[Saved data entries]
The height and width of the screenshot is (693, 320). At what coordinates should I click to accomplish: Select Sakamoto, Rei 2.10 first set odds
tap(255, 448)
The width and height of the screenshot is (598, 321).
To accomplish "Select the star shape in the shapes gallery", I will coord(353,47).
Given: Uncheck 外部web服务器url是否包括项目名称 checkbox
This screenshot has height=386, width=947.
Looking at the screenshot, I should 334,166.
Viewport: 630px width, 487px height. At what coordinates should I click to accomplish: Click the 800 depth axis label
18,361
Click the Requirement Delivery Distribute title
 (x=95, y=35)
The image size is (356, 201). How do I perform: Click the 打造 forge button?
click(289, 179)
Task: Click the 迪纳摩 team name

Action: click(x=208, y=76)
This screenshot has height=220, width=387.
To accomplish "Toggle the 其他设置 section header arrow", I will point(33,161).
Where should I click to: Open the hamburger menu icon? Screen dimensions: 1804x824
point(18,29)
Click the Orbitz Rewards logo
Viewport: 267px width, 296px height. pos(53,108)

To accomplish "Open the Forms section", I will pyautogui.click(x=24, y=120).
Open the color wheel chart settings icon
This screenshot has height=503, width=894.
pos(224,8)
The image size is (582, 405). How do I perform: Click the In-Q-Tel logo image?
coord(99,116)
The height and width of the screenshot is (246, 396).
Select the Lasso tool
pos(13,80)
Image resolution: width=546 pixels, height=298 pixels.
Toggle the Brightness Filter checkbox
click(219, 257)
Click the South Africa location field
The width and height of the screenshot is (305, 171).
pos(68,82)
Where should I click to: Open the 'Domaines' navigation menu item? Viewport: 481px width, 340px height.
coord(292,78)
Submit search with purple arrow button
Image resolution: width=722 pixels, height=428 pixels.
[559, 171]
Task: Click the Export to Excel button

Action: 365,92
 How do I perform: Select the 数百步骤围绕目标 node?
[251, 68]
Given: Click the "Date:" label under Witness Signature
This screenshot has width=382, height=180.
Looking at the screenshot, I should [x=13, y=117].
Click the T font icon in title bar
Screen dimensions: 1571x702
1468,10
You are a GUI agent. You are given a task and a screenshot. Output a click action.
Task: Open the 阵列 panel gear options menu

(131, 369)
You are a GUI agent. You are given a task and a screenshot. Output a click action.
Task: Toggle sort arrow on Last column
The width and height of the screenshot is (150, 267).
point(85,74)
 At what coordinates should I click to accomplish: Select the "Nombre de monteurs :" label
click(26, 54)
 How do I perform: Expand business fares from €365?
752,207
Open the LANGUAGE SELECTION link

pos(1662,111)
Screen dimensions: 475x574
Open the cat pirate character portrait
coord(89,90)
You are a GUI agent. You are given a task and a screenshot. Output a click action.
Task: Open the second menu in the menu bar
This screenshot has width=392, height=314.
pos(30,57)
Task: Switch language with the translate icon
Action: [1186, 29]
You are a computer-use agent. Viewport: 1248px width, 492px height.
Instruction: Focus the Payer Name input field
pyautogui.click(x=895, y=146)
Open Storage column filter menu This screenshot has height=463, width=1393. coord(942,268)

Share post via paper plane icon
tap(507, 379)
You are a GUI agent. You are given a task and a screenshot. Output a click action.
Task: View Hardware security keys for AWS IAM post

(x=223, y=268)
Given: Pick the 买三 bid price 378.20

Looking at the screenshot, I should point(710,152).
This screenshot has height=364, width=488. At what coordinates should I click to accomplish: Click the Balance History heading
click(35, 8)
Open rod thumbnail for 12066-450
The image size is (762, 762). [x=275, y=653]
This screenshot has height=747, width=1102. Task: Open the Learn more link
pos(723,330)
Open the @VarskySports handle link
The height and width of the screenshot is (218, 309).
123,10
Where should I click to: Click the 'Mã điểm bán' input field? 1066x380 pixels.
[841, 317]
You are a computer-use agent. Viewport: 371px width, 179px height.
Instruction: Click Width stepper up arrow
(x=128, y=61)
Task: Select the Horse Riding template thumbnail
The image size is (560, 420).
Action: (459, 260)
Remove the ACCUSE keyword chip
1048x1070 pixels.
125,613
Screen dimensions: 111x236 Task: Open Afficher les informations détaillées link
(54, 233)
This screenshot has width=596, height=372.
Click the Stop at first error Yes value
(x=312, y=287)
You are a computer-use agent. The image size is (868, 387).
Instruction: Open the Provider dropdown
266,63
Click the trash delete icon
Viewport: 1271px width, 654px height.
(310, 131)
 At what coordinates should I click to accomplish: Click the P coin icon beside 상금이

• **Problem description**:
Search the records above for "computer" and copy every line that has it.

• **Answer to the exercise**:
You are a computer-use agent. Viewport: 1248px width, 492px height.
You are a computer-use agent. Viewport: 371px width, 179px height.
You are a computer-use agent. The image size is (868, 387).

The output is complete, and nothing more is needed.